U.S. and European Union bans on oil imports, which went into effect this year, are estimated to be costing Syria about $400 million a month.
Before the uprising, the oil sector was a pillar of Syria's economy, with exports — mostly to Europe — bringing in $7 million to $8 million per day.
This income was a key to maintaining the $17 billion in foreign currency reserves that the government had accumulated from a brief oil boom in the 1990s and maintained until last year.

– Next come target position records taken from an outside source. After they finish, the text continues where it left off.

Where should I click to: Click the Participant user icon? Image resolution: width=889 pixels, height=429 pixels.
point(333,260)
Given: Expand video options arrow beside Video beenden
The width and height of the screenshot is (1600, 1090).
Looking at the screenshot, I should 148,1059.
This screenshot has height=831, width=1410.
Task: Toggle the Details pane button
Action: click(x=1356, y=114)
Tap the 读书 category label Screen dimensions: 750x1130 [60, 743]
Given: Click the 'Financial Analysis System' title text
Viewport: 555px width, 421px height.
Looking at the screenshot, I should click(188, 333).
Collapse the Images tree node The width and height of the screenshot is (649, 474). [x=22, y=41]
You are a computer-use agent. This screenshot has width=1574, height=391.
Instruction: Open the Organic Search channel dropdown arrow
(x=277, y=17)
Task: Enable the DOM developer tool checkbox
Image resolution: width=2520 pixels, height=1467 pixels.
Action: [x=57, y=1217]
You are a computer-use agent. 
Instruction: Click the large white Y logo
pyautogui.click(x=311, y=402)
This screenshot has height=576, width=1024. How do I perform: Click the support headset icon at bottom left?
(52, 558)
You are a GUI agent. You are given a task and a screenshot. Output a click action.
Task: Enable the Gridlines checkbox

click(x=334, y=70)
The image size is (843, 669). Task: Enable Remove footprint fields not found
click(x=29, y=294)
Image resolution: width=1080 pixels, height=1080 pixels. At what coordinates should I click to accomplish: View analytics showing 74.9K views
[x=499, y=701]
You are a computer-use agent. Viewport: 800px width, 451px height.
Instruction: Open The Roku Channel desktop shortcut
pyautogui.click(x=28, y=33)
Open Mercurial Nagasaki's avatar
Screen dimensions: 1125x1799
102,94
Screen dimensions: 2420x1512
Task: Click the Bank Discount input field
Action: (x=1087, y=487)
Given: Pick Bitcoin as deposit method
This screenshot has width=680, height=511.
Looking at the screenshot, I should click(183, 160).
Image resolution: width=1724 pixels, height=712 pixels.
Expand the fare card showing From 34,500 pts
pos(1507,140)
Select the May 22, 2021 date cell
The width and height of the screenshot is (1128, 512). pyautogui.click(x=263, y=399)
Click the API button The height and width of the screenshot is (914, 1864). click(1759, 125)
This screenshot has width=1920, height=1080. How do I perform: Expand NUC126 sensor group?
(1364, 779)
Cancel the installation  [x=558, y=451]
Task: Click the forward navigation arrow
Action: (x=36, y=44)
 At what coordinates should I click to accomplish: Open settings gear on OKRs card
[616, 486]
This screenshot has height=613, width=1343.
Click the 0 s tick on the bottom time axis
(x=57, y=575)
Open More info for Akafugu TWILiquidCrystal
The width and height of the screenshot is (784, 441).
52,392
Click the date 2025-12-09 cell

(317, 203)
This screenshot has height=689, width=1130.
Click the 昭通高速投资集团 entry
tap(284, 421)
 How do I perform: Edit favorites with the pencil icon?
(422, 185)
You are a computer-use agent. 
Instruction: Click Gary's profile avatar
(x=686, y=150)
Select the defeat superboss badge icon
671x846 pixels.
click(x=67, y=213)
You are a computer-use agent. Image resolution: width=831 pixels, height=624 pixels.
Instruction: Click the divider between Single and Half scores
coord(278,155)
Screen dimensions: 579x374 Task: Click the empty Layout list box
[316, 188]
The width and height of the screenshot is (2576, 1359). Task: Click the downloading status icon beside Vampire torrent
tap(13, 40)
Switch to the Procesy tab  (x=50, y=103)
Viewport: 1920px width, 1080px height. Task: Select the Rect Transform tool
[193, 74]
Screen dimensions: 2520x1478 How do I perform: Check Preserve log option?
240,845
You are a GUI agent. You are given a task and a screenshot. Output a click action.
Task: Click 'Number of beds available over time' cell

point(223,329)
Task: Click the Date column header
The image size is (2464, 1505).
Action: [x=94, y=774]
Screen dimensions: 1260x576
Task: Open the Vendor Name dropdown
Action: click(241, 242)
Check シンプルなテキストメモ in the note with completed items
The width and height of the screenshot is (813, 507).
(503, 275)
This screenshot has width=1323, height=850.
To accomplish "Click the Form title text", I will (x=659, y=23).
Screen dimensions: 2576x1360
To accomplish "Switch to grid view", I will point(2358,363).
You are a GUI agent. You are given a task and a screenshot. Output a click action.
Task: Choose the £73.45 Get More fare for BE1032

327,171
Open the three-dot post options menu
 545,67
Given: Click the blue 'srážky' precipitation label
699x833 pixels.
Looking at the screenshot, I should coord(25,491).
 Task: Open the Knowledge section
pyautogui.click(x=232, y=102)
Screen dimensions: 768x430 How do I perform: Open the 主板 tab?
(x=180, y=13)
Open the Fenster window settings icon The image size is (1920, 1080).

The government has not said what currency reserves it has left, but the London-based Economic Intelligence Unit estimates it to be a little more than $4.5 billion.
Robert Powell, Middle East analyst for the EIU, said the economy alone probably won't bring down the Assad government in the near future.
"It may be another year or so before the economy falls off the precipice," he said.
Experts say the loss of Syria's currency reserves is the single most worrying aspect for the country's recovery prospects.
"That's like mortgaging Syria's future," said Jihad Yazigi, editor in chief of The Syria Report, an online economic and business digest. "By burning through the foreign reserves that took really a decade to accumulate, you are putting future Syrian governments, and future generations, without any reserves."
Added Yazigi: "When the war ends, where will the government get the money to finance the reconstruction? They will have to borrow huge amounts and in the end, the people who are going to repay the debt are the Syrian people."
Abdelbaset Sieda, head of the Syrian National Council opposition group, told a meeting of Syrian opposition representatives and diplomats in Berlin last month that the country would need a program similar to the post-World War II European reconstruction effort known as the Marshall Plan. The gathering, chaired by Germany and the United Arab Emirates, was designed to address how to prevent the collapse of basic services and infrastructure, and how to revive the economy in the post-Assad era.
Unlike neighboring Iraq, Syria lacks vast oil reserves that could help finance the reconstruction. Assad's regime has devastated the public finances and institutions to such an extent that Syria won't be able to rely immediately on oil revenues and taxes to rebuild, Sieda said.
German Foreign Minister Guido Westerwelle urged the international community to be ready to provide economic support, and another meeting is set for next month to bring together Syrian businessmen and foreign donors.